**Problem to solve:** Return, word for word, everything in the listing below from the line containing "You are a computer-use" down through the end of the listing, and nothing more. Leave the pictures out of your answer.

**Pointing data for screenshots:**
★ ★ ★ ★ ★ ★ ★
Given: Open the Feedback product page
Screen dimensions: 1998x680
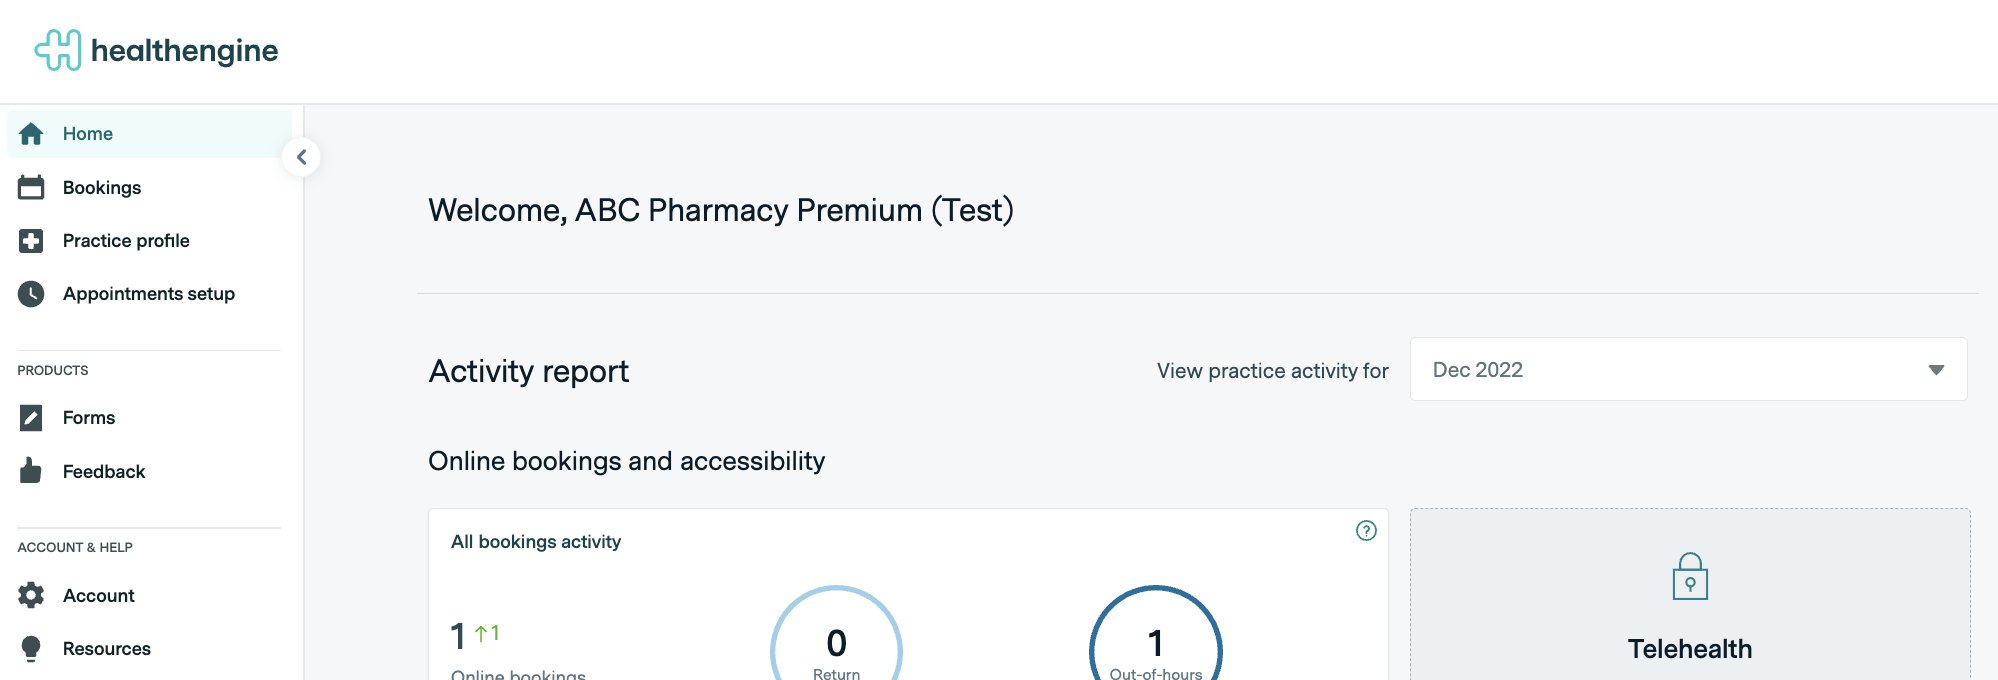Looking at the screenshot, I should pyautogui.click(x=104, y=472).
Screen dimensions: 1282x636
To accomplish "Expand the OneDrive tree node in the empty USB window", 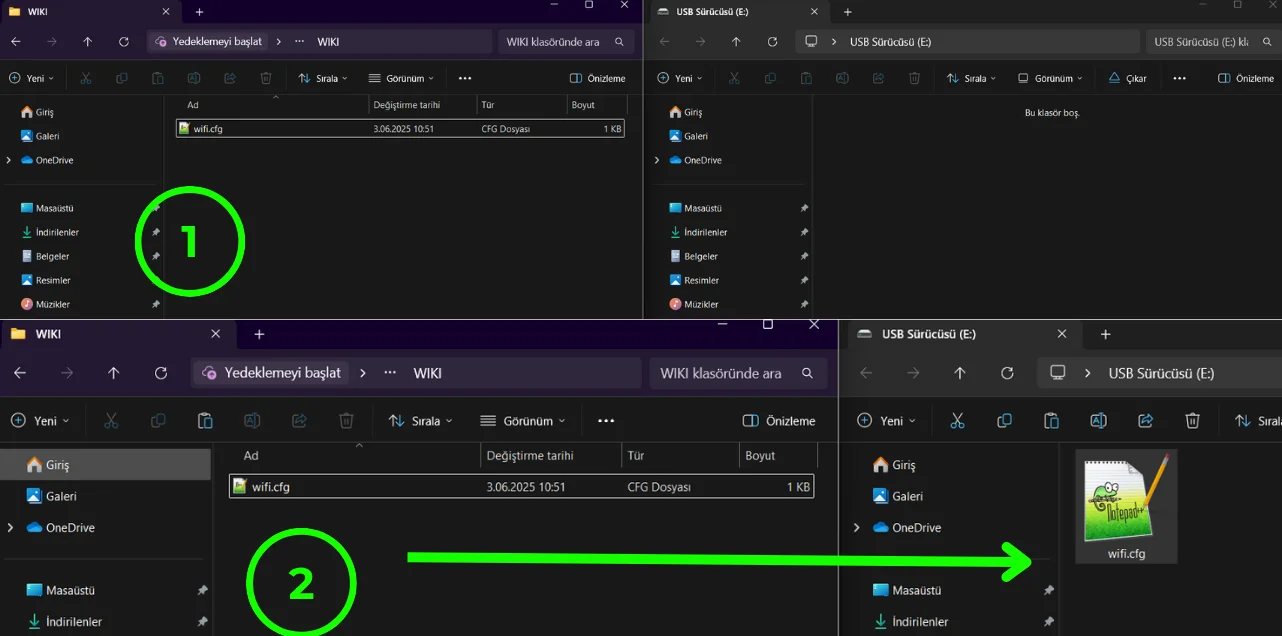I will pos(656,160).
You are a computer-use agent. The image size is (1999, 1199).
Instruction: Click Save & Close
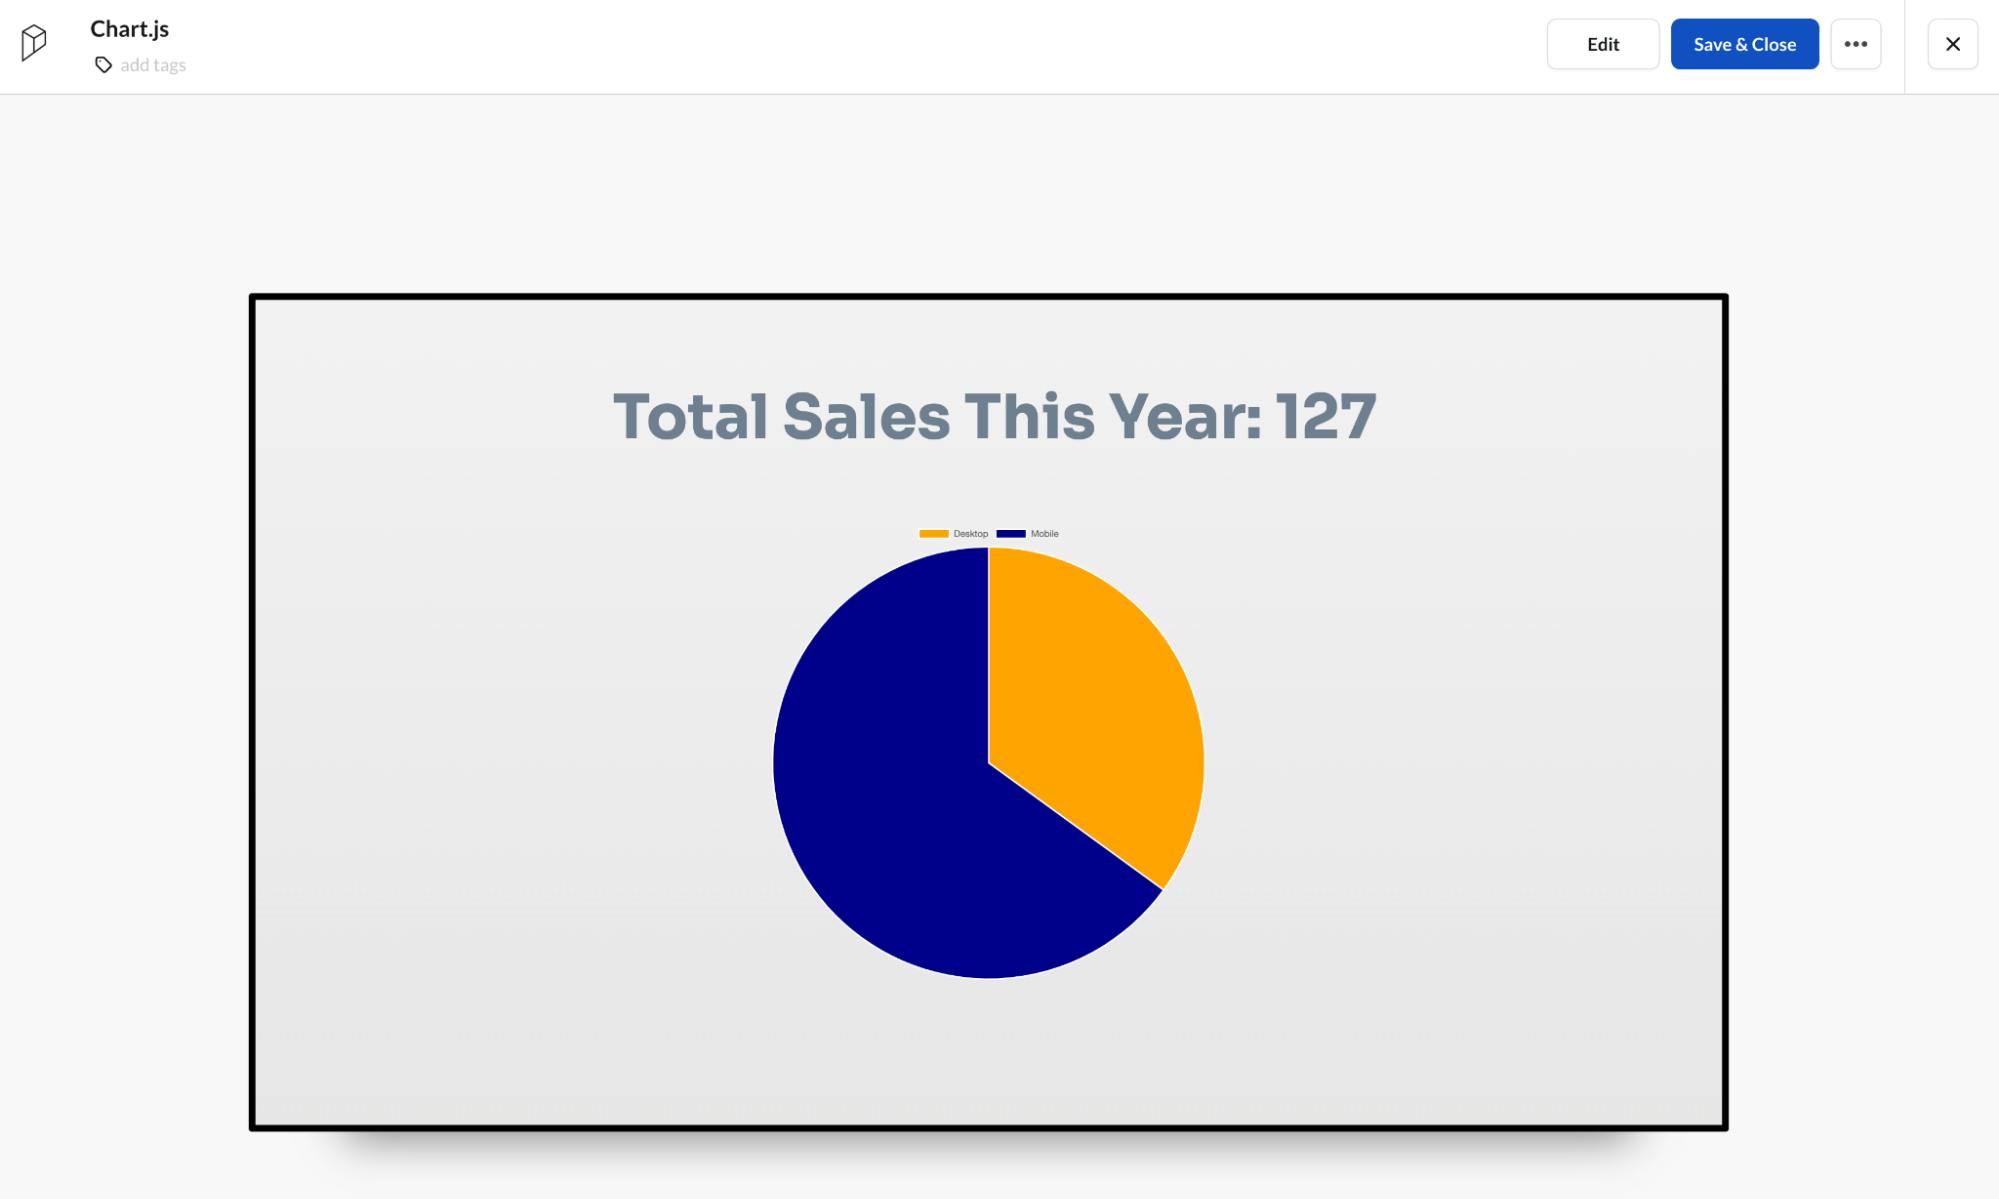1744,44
★ ★ ★ ★ ★ ★ ★
**The result:**
You are a computer-use agent. The image size is (1999, 1199).
Instruction: Click Save & Close
1744,44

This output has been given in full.